It’s an unusual sight: political signs for Ben Cayetano and Linda Lingle, side by side in the same yard.

These days, you’ll often see a sign for Charles Djou along with them. Look closely at the photograph on this page and you’ll even see a bumper sticker for Panos Prevedouros along with stickers for Djou, Lingle and Cayetano.

What’s going on here?

Is it really possible that the same person who plans to vote for a Democrat like Cayetano on Nov. 6 could also cast a ballot for Republicans Lingle and Djou? That the same voter may have even supported Prevedouros for Honolulu mayor in 2008 and 2010?

“You betcha,” as a certain former governor from Alaska likes to say.

Hawaii’s 2012 election is about a lot of things: about how many Democrats will control the Hawaii Legislature, whether Republicans can pick up any seats, whether there will be enough dissidents to overthrow the House speaker, whether the Big Island will stick with its current mayor or go back to its former one.

But on Oahu, it’s mostly about one issue: rail.

Because Cayetano fell short of the necessary 50-percent-plus-one votes to win the Aug. 11 primary outright, he faces Kirk Caldwell in a runoff.

That means Cayetano, the former governor, is on the ballot with his old nemesis, Lingle, the candidate who almost stopped his re-election in 1998.

These two politicians don’t like each other much. Yet, Lingle’s fate may depend in part on Cayetano pulling the anti-rail vote that might also be sympathetic to her candidacy for the U.S. Senate.

That race pits Lingle against Mazie Hirono, Cayetano’s lieutenant governor and the woman Lingle defeated to win the governorship in 2002.

What an odd election year. We’ll know how it all shakes out just two months from today.

▶ _Recorded data_
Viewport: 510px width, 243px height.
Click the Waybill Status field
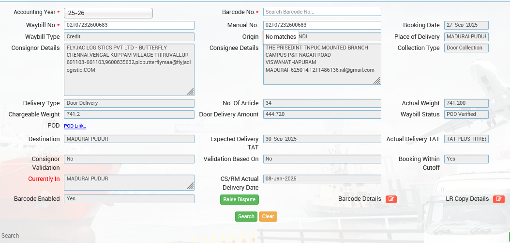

▶ _Job_
Pick up the piece on Hawaii's 2012 election and keep writing from its final sentence onward.

▶ _Response below_
Does Kirk + Peter = Stop Ben?

Despite their intertwined fates, don’t expect Lingle and Cayetano to campaign for each other.

Still, Lingle has noted that it is “kind of ironic” she and Cayetano agree on concerns about rail. She predicted that the Cayetano-Caldwell runoff will likely boost turnout in the general election — “and that’s a good thing,” she told reporters the day after the primary.

The big question in the mayoral contest is whether the 51,101 people who voted for incumbent Peter Carlisle will vote with the 59,963 who voted for Caldwell to deny Cayetano the seat. Combined, the votes would comfortably exceed the 90,956 won by Cayetano.

One clue as to whether the pro-Carlisle vote might go to the pro-Caldwell vote comes from Civil Beat’s Aug. 7 poll of the race:

• Of Carlisle’s supporters, 70 percent said they’d pick Caldwell versus only 7 percent who chose Cayetano. Nineteen percent said they wouldn’t vote for either.

• Of Caldwell’s supporters, 66 percent said their second choice would be Carlisle versus only 12 percent who would pick Cayetano in that matchup. Fifteen percent said they wouldn’t vote.

It’s less clear how Lingle might be helped by the rail vote. If turnout is high on Oahu for the general election, conventional wisdom suggests it will help dominant Democrats, since there are more of them than Republicans in Hawaii and because isle-born Barack Obama leads the ballot.

Still, Lingle can already count on many of the residents in Kailua and East Honolulu that favor Cayetano; those neighborhoods will not benefit directly from rail — though they are paying for it just the same — and so are among the most passionately against the $5.26 billion project.

Lingle has not been widely recognized as an anti-rail candidate. Indeed, she is running on a platform that seeks to stress what she argues is a bipartisan record of accomplishment.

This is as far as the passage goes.